What I'm trying to say is, what's important is not whether it *looks* the same, but whether it *sounds* the same. It's called psychoACOUSTICS for a reason.
Every so often, some guy comes up with the bright idea of subtracting the compressed waveform from the original and looking at how much stuff is left. He'd call the encoder with the least difference from the original the best.
Every time this happens he'd be laughed out of any serious sound compression discussion forum.
If you really want to 'see' (um) what I mean...
http://www.audio-illumination.org/fo...4&hl=wondering Skip to dibrom's post after reading the first post.
Looking at graphs seems like a very scientific to do in most occasions but is simply the wrong methodology for this topic.
Or, more accurately, it is possible in theory to see from a graph whether one codec is better than another, but it is very counterintuitive--for example, in an overall frequency analysis you may see that one codec preserves as much treble energy as the original whilst another codec has much less, but it may turn out that the codec with more treble energy, has it all messed up in the form of pre- and post- ringing whilst the other codec correctly encoded only the parts of the treble in the music that we are likely to notice. You must look at a spectrogram that shows time as well as frequency.

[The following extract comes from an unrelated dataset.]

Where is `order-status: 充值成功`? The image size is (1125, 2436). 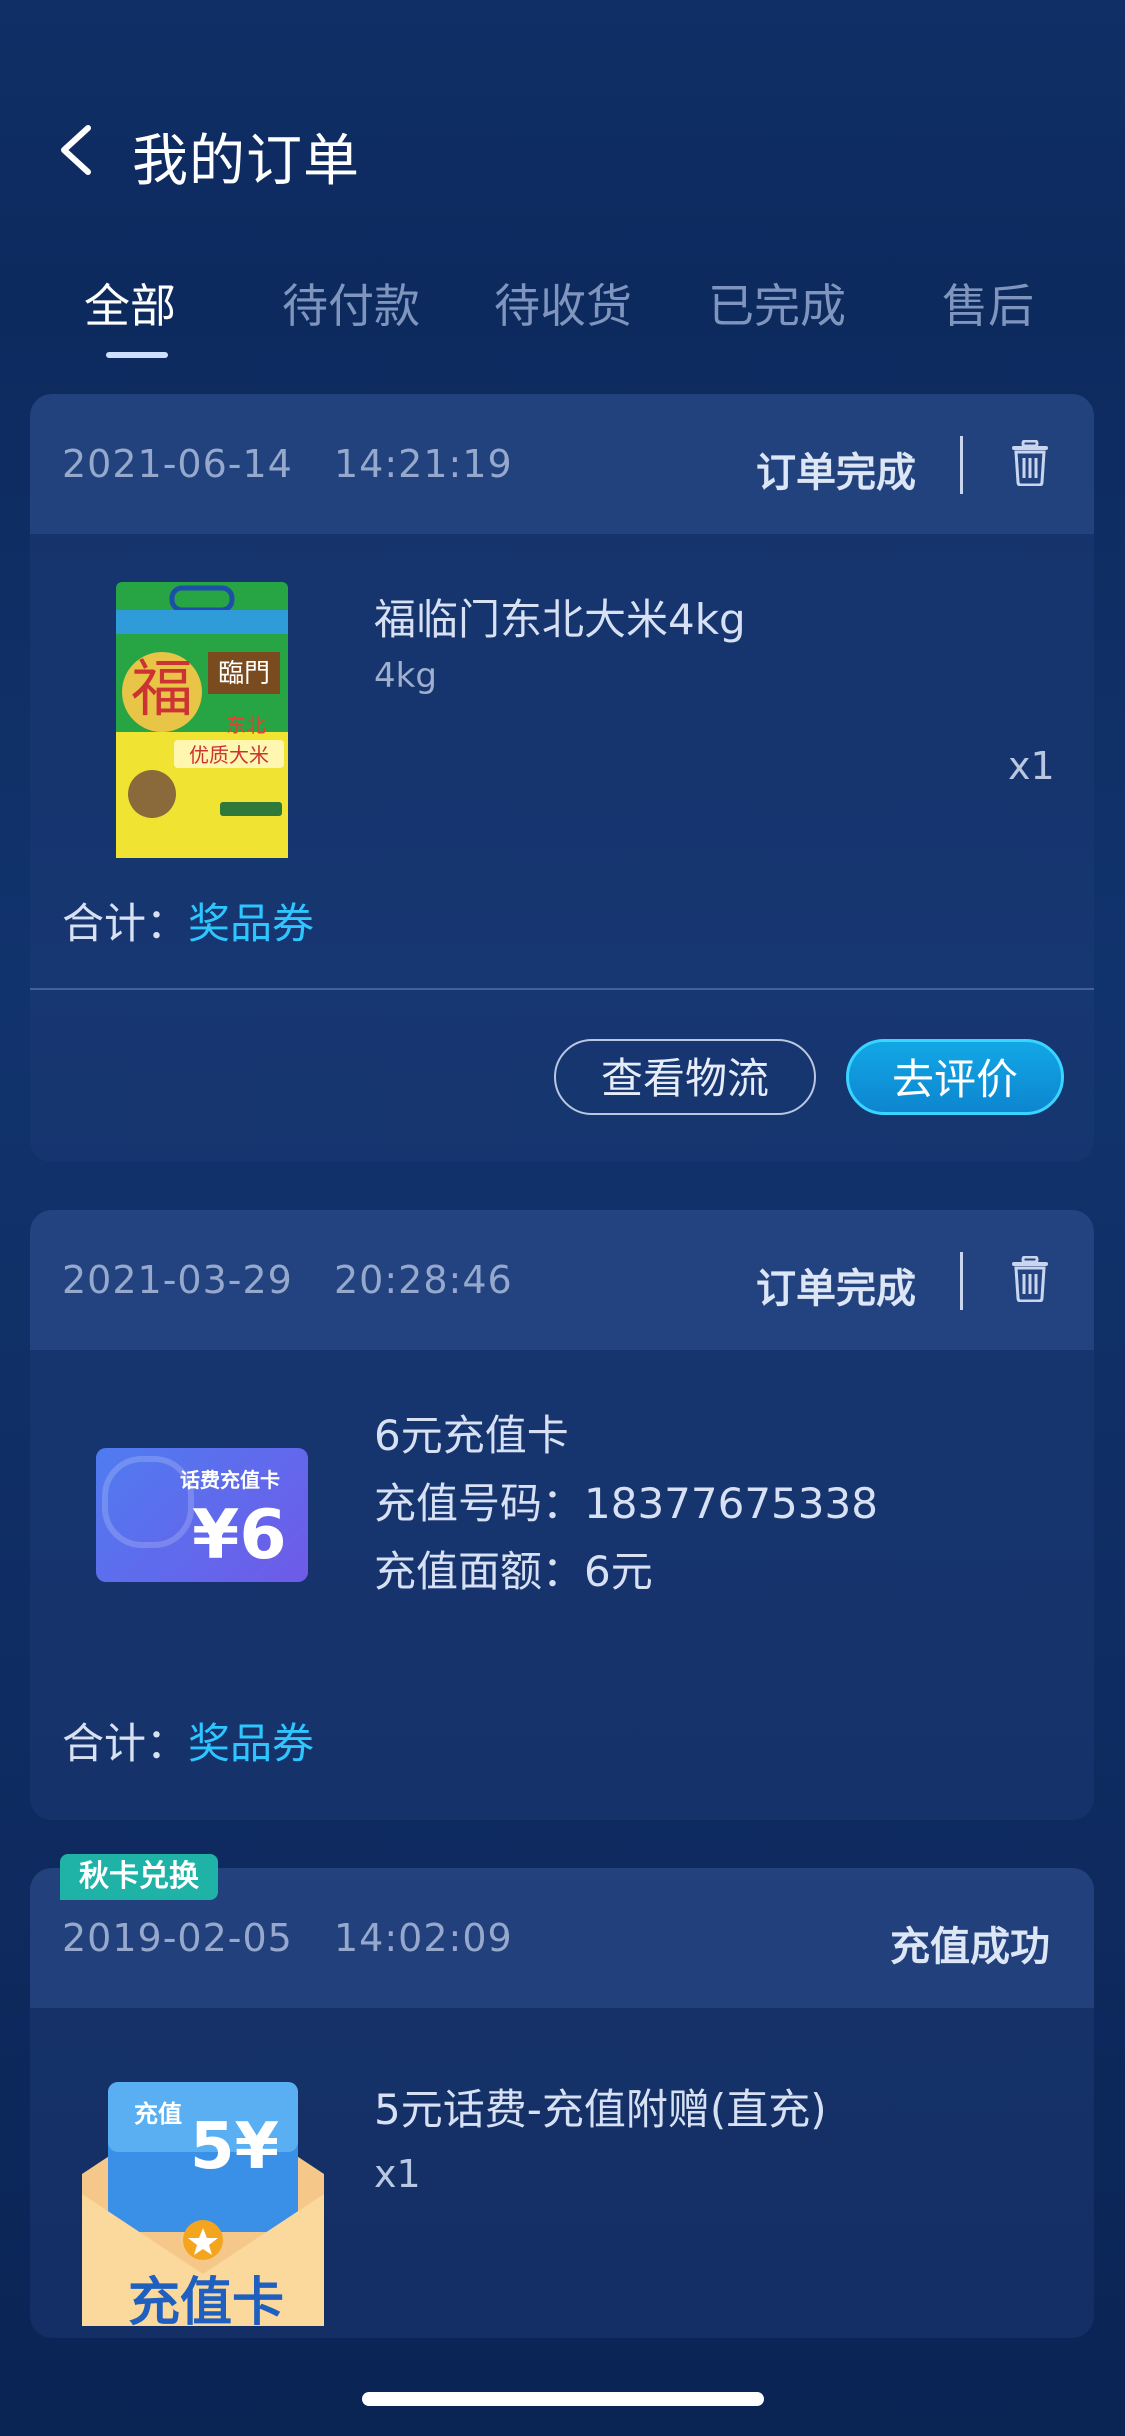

Even then you are likely to commit many mistakes. For example, after 'waveform subtraction', one codec may show a little deviation from the original in the time corresponding to the attack of an instrument, whereas another codec may show apparently a lot more deviation in the 'steady state' phase of the instrument (i.e. the time when the instrument is holding a note). You may conclude from the graph that the latter codec is the poorer one. But it may turn out that the deviation of the first codec is exhibited in offending pre-echo and alteration of the perceived character of the instrument (the sound in the attack phase of an instrument is much more important in determining the perceived character of the instrument than the sound in the steady state--in fact, when the attack phase of instruments is edited away in a sound clip, people even have difficulty telling apart instruments from completely different families.)

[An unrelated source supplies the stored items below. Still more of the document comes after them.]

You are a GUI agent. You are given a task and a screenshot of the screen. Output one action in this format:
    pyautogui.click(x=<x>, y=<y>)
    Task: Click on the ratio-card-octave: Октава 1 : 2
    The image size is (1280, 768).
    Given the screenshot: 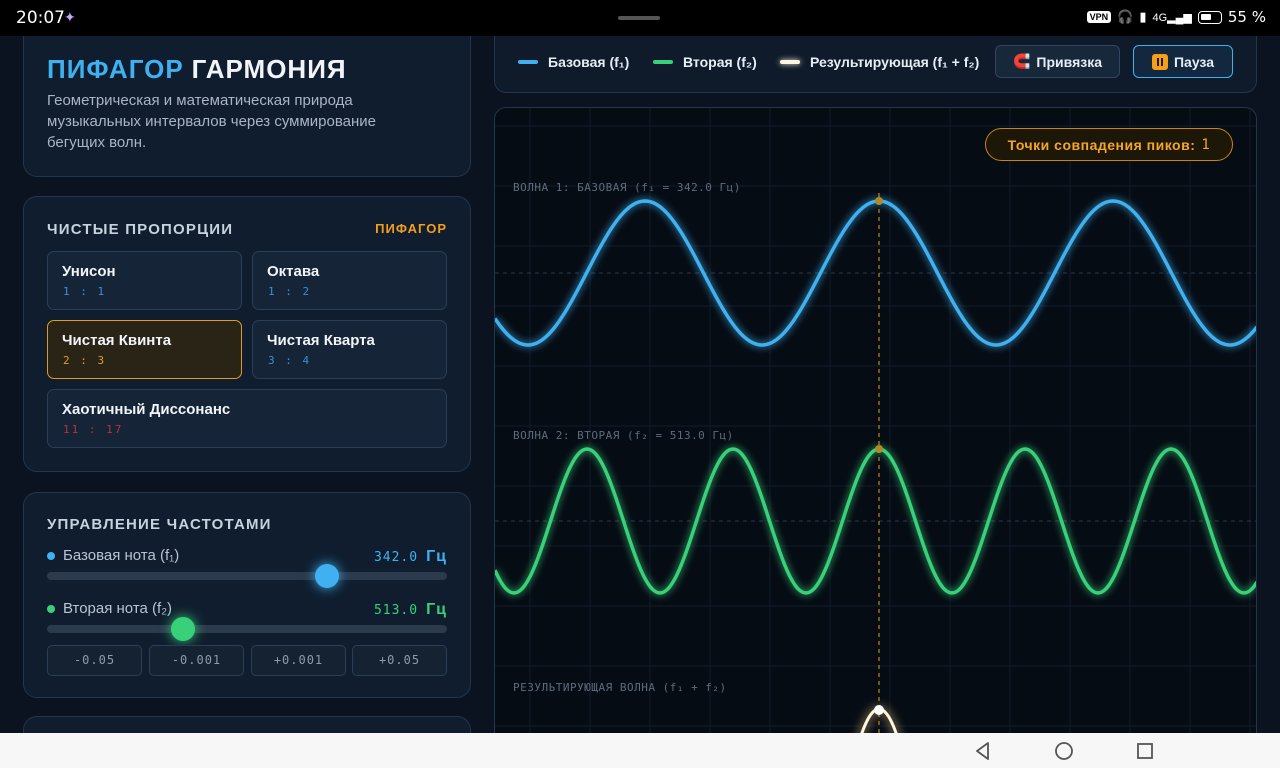 What is the action you would take?
    pyautogui.click(x=350, y=280)
    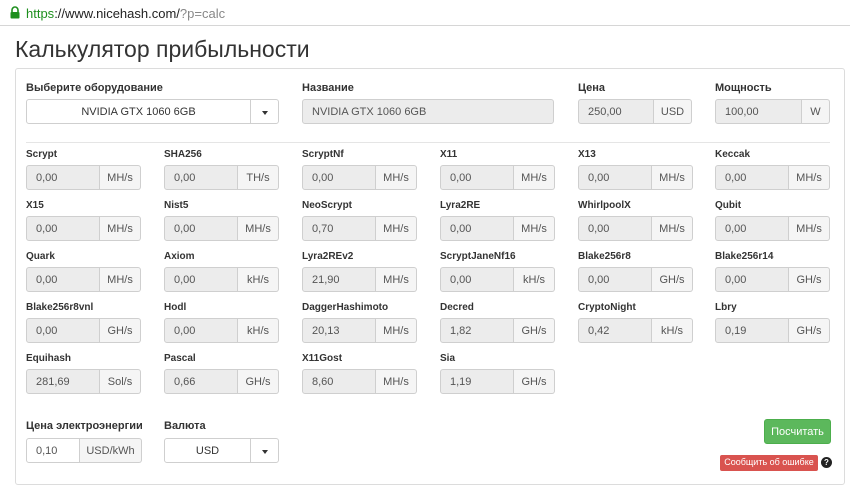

And yet everything in the above examples could be the other way round, the codec with roughly the correct amount of treble COULD indeed be the more accurate-sounding codec, the codec with more distortion in the steady phase of the instrument COULD indeed be distorting the character of the instrument. There is simply no way for human eyes to tell which is the case. When all is said and done, it is simply better to trust good ears, PROPERLY UTILIZED (well trained in detecting psychoacoustic encoder artifacts, good acuity, good mental condition e.g. well-rested, working with ABX comparisons)
Why do psychoacoustic encoders have to produce output wavs that are different from the original at all? It's because it's simply impossible to put in all the information about the original wav at the bitrates these encoders are using. All is not lost, however, because it's also impossible for the human ear to take in all the information available in their acoustic surroundings. (
based on the anatomy of the human hearing system, especially the auditory nerve, it is estimated that auditory information is sent to the Central Nervous System at a rate of only 10-20kbps!!!) For this reason it is obvious that there are a range of waveforms that would map to the same representation after processing by the human auditory system, and that the waveform could be represented by a 'simpler' (informationally speaking, not conceptually
) representation than PCM.
Since humans do not process sound purely in the time domain (PCM waveform) or frequency domain (spectrogram), the human ear has different ideas about what sound more similar or more different than the ideas you'd get from a waveform or spectrogram.